Another major risk factor is the use of NSAIDs, including low-dose aspirin. These medications are effective and widely used, but can cause peptic ulcers, which may lead to fatal complications. Our study results indicate that we should be vigilant regarding those patients with EOC and those who need long-term use of NSAIDs or low-dose aspirin treatment. Lifestyle adjustment, such as ceasing cigarette smoking and alcohol drinking, is also suggested for patients with EOC, so as to decrease the risk of developing peptic ulcer.

Our study also revealed that patients with EOC under systemic steroid treatment is associated with an increased risk of peptic ulcer and it is compatible with a recent large meta‐analysis [34].

Our strength of this study is that the source of patients was based on nationwide population-based data, which covered > 98% of the population in Taiwan and decreased the selection bias. The longitudinal study was used to monitor peptic ulcer development between the EOC and non-EOC cohorts more effectively than medical chart review or cross-sectional studies. Moreover, a complete program to verify this dataset was addressed previously, it concluded that a single-payer system can gather comprehensive information on patients and providers [35].
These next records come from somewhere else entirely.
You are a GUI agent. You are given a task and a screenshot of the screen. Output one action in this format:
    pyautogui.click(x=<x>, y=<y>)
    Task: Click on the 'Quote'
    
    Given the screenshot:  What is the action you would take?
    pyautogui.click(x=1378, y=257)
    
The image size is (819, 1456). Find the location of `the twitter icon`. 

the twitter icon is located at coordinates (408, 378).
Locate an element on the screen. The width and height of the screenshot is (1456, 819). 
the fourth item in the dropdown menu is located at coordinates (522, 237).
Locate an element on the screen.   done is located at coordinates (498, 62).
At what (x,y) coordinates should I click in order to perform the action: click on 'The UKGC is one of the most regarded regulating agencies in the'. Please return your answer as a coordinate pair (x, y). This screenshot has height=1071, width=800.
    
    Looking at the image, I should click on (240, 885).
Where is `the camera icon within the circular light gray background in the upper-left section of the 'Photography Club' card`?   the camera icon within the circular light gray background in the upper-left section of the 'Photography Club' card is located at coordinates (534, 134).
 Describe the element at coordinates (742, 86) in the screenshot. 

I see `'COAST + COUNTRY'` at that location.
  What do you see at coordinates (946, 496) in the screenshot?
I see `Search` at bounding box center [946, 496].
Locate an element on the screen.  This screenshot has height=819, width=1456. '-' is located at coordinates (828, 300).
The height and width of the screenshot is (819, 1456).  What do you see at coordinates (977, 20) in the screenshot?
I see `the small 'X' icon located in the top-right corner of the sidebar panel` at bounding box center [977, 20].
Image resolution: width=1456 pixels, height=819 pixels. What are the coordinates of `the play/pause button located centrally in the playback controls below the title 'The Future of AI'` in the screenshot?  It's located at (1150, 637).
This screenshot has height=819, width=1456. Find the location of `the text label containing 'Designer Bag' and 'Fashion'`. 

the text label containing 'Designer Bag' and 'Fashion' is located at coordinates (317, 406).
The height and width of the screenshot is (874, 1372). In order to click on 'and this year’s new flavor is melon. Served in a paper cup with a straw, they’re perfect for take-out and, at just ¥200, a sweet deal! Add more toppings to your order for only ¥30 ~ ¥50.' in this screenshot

However, our study has a few limitations. First, detailed information about disease severity, with respect to EOC, peptic ulcer and other comorbid medical illnesses, was not available from the LHID 2000. Second, information on the established risk factors for peptic ulcer, such as cigarette smoking, alcohol consumption, or other lifestyle behaviors, was not available. Finally, the present study was an observational retrospective cohort study. Further prospective studies are warranted to clarify our findings and the underlying pathophysiological mechanisms of EOC and their associations with peptic ulcer development.

Conclusions

Early-onset cataract patients were found to have a significantly increased risk of subsequent peptic ulcer development after adjusting for possible confounding factors. Insufficient anti-oxidative and anti-inflammatory function seems to be involved in the EOC and the peptic ulcer of susceptible people. Identification of risk factors of peptic ulcer could help reduce the incidence of peptic ulcer and the mortality arising from unanticipated complications.